Saturday, August 16, 2014

The Banking Contract in 19th Century US Law

This is how it was explained and understood in a mid-19th century American legal text (from 1856):
“The relation which subsists between a banker and his customer seems to be this—‘The customer lends money to the banker, and the banker promises to repay that money, and, whilst indebted, to pay the whole or any part of the debt to any person to whom his creditor, the customer, in the ordinary way requires him to pay it.’ (l) The ordinary mode of paying off the debt due from the banker is by honouring cheques and bills made payable at the bank, where he has authority from his customer for that purpose.

(l) Per Alderson, B., 16 Q. B. 575, (Eng. Com. Law Reps., vol. 71.) See Pott v. Clegg 16, M. & W. 321*; Thompson v. Bell, 10 Exch. 10*; Tassell v. Cooper, 9 C. B. 509, (Eng. Com.
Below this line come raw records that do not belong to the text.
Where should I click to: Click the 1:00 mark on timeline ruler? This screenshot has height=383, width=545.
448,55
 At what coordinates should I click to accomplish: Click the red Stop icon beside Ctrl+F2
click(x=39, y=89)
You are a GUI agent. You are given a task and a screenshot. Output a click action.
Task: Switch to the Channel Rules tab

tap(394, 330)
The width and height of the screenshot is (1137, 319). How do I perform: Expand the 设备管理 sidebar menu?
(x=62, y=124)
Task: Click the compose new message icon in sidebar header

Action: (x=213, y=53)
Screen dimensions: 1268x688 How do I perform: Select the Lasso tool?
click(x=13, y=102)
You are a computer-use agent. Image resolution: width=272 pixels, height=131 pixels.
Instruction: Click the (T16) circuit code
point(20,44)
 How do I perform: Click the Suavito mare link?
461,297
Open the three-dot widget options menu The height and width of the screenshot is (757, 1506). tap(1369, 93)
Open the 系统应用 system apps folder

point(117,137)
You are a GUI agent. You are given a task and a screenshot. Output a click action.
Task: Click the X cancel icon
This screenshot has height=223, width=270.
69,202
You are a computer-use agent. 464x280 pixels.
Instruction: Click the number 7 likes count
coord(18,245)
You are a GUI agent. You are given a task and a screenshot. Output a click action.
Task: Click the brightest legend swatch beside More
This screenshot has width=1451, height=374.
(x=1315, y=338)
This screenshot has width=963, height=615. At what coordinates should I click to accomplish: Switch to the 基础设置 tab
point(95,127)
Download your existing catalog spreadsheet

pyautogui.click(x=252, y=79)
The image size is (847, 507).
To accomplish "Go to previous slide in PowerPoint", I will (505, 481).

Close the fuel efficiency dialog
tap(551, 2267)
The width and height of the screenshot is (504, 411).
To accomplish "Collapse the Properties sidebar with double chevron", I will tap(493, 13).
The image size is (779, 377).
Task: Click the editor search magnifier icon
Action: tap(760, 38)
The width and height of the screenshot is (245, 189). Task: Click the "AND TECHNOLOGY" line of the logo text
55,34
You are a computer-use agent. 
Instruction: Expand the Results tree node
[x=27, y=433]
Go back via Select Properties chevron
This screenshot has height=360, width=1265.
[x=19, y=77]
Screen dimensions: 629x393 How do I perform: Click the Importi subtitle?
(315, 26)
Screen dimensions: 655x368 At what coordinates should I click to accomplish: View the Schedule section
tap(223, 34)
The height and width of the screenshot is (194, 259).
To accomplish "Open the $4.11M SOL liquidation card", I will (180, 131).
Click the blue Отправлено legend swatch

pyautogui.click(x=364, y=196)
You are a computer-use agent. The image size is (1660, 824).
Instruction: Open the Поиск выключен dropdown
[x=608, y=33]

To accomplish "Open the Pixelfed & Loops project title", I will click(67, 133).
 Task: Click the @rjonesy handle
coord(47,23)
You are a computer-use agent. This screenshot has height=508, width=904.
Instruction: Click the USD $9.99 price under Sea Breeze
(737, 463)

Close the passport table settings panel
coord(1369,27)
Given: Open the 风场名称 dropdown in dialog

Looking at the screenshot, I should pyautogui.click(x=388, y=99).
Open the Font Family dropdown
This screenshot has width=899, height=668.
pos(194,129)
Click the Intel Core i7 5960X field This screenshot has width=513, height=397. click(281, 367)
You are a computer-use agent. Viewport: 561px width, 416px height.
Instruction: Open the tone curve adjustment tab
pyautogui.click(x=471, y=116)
Law Reps., vol 67).”
(Broom 1856: 339, § 467).
That is, the bank client lends money to the bank as a mutuum loan.

Now American law was based on British law, and we have seen how British law had understood money loans as mutuum contracts since the 12th century.

There is, furthermore, no evidence that English judges “legalised” the alleged theft of bailments of money by bankers in cases like Carr versus Carr, despite libertarian myths and their ignorant reading of legal history.

Broom, Herbert. 1856. Commentaries on the Common Law, Designed as Introductory to its Study (The Law Library v. 91, July, August, September and October, 1856). T. & J. W. Johnson & Co. Philadelphia.